DBSCAN#

DBSCAN = Density-Based Spatial Clustering of Applications with Noise. It is a clustering algorithm that groups together points that are closely packed and marks points in sparse regions as noise (outliers).


Core Intuition#

Instead of assuming clusters are spherical (like K-Means), DBSCAN finds clusters based on density.

  • Dense regions = clusters.

  • Sparse regions = noise.

  • Works well for arbitrary-shaped clusters.


Key Concepts#

  1. Parameters:

    • \(\epsilon\) (eps): radius of neighborhood.

    • \(\text{minPts}\): minimum number of points required to form a dense region.

  2. Point types:

    • Core point: has at least minPts neighbors within distance \(\epsilon\).

    • Border point: not a core, but lies within \(\epsilon\) of a core point.

    • Noise point: neither core nor border.

  3. Density reachability:

    • A point \(p\) is directly density-reachable from \(q\) if \(p\) is within \(\epsilon\) of \(q\) and \(q\) is a core point.

    • Density-connected: two points are density-connected if there is a chain of density-reachable points linking them.


Workflow#

  1. Pick an unvisited point.

  2. If it is a core point → start a new cluster.

    • Collect all density-reachable points into this cluster.

  3. If it is a border point → assign it to a nearby cluster (if possible).

  4. If it is noise → mark it as outlier.

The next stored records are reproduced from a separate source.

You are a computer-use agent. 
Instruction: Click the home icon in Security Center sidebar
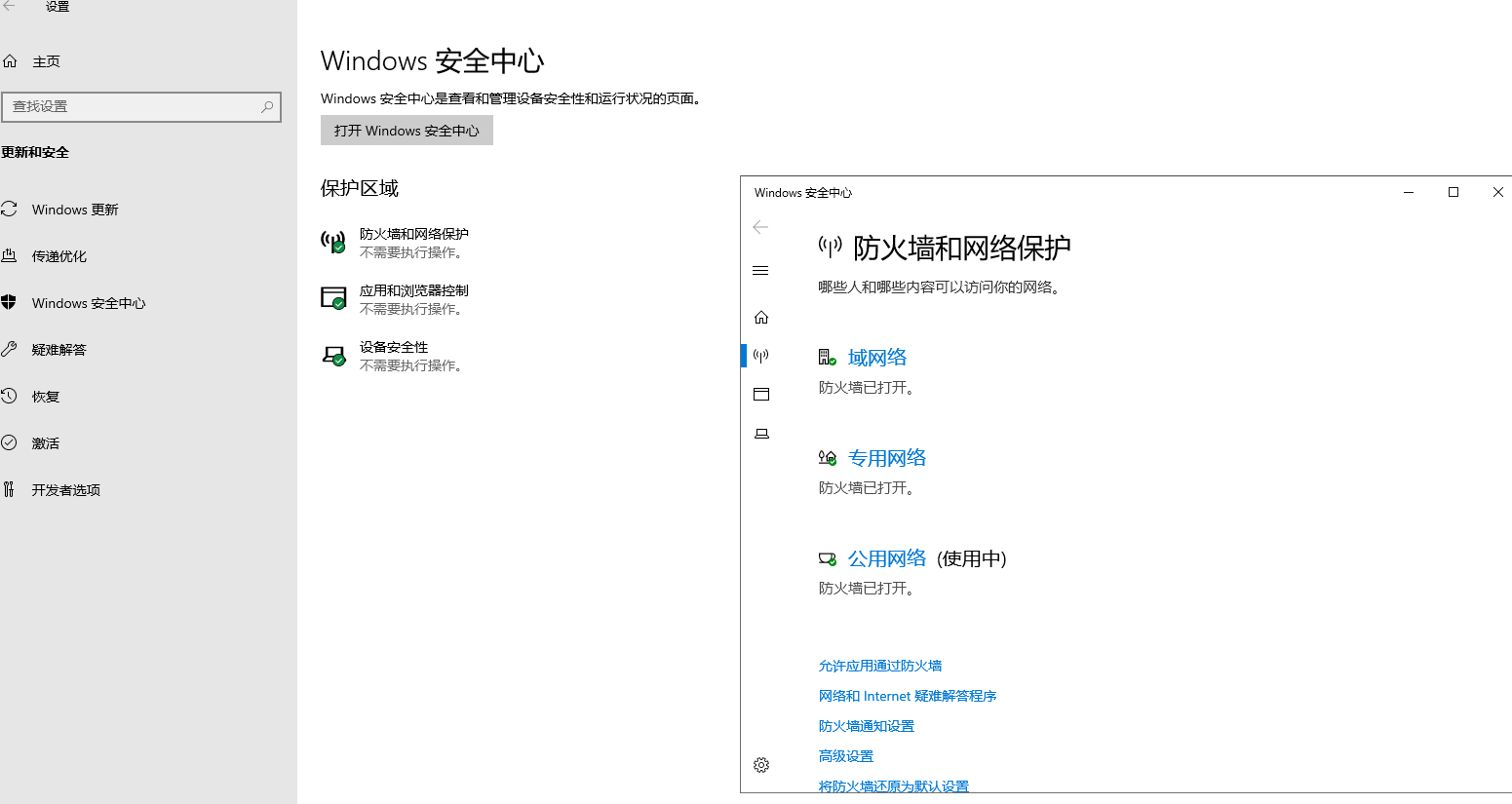tap(761, 318)
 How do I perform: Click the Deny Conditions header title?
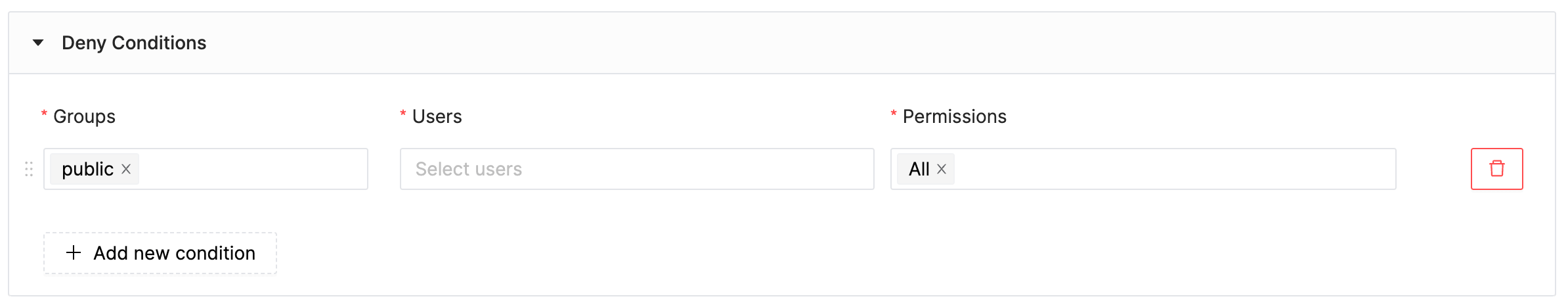[134, 43]
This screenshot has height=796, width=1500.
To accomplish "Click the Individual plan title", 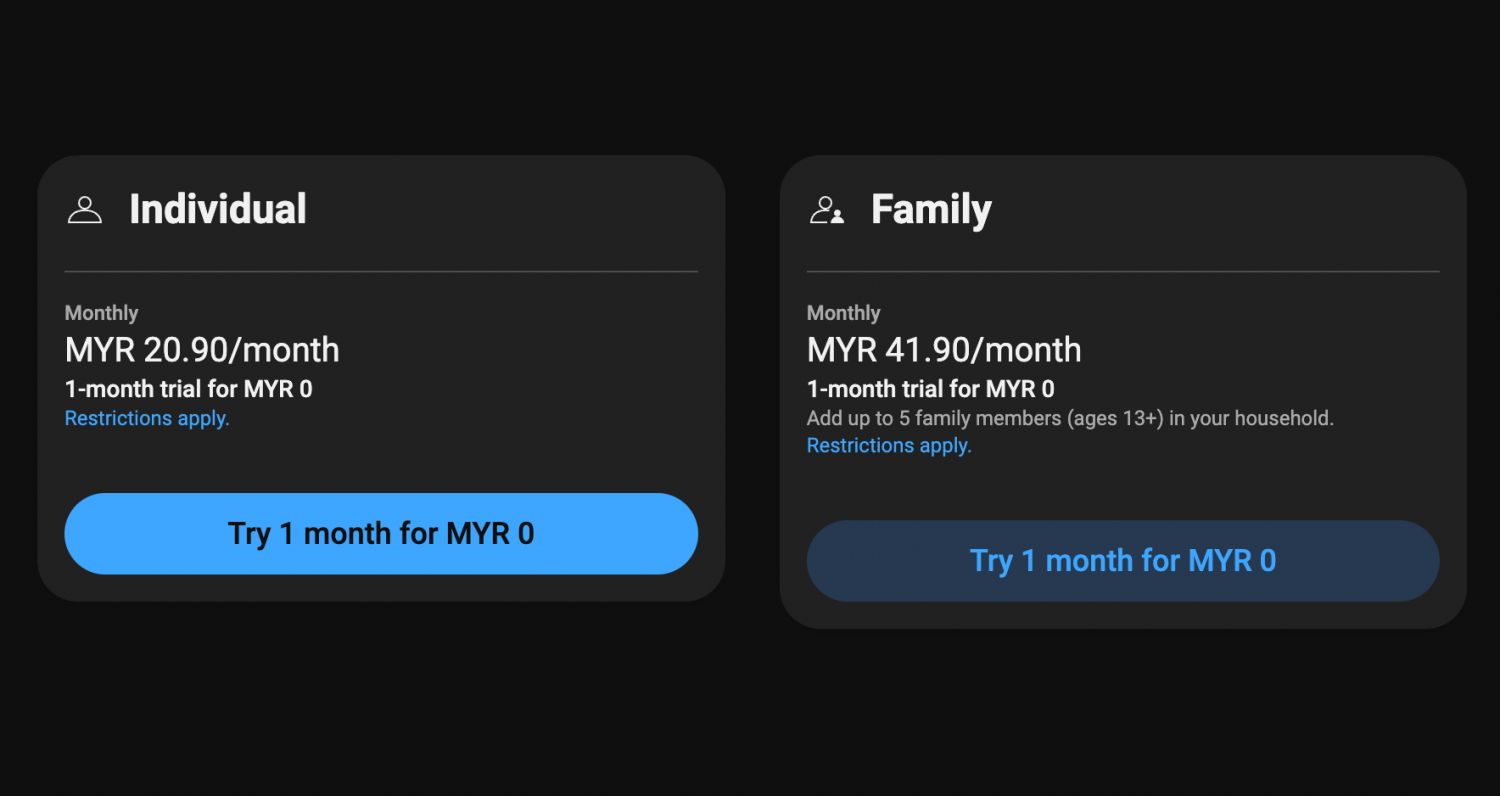I will [219, 209].
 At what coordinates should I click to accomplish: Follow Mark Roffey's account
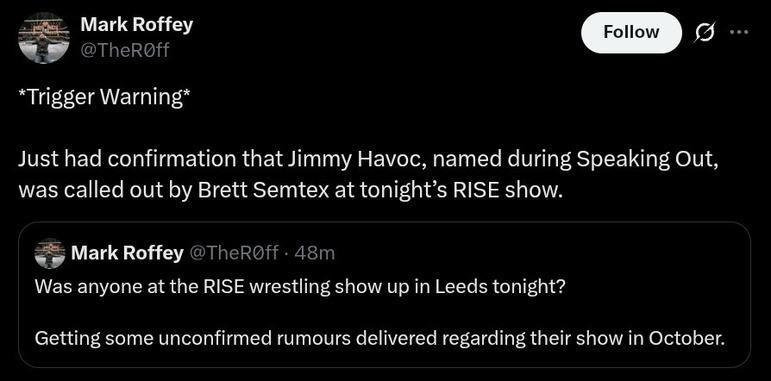[x=631, y=32]
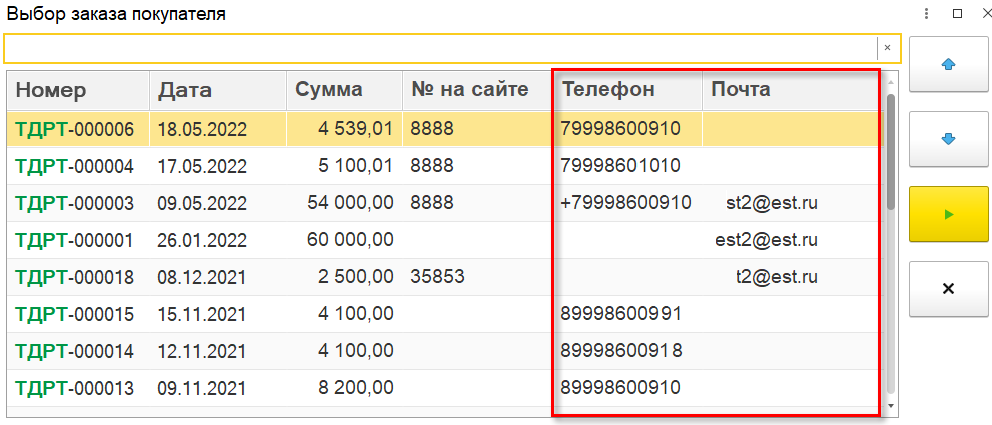This screenshot has width=992, height=425.
Task: Click the Сумма column header
Action: click(x=329, y=90)
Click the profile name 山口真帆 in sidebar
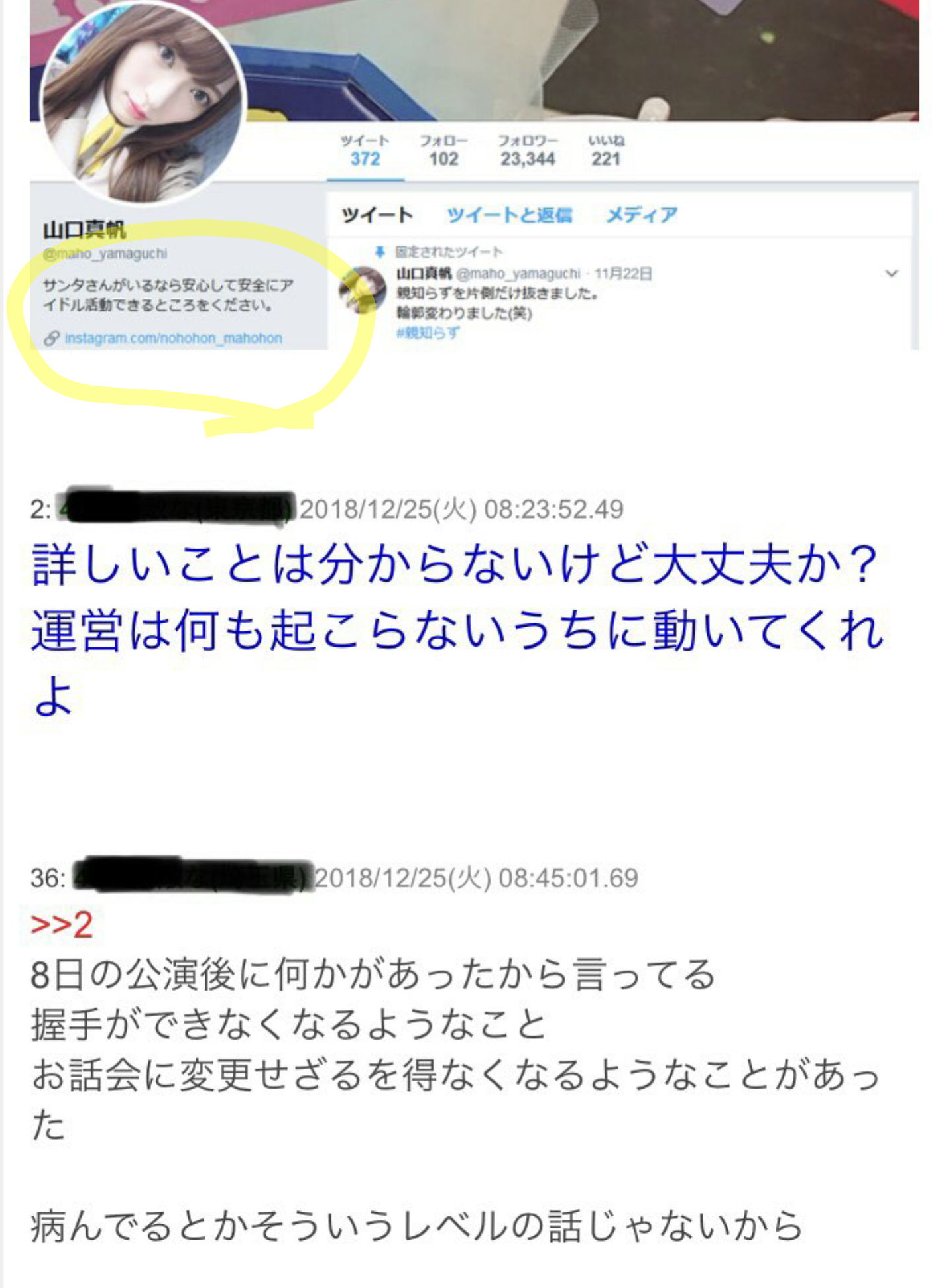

  5. Repeat until all points are visited.


Mathematical Core#

For a point \(p\):

\[ N_\epsilon(p) = \{ q \in D \ | \ dist(p,q) \leq \epsilon \} \]

If \(|N_\epsilon(p)| \geq \text{minPts}\), then \(p\) is a core point.


Advantages#

  • Detects clusters of arbitrary shape.

  • No need to specify number of clusters (unlike K-Means).

  • Identifies noise points.

Limitations#

  • Sensitive to choice of \(\epsilon\) and minPts.

  • Struggles with clusters of varying densities.

  • Computationally expensive for large datasets (nearest neighbor queries).


Performance metrics for DBSCAN#

Since DBSCAN does not optimize a cost function, evaluation uses:

  • Silhouette score: cohesion vs separation.

  • Davies–Bouldin index.

  • Adjusted Rand Index (ARI) if ground truth labels are available.


Applications#

  • Anomaly detection (fraud, network intrusion).

  • Spatial/geographical clustering (e.g., earthquake epicenters).

  • Image segmentation.

  • Customer segmentation with irregular distributions.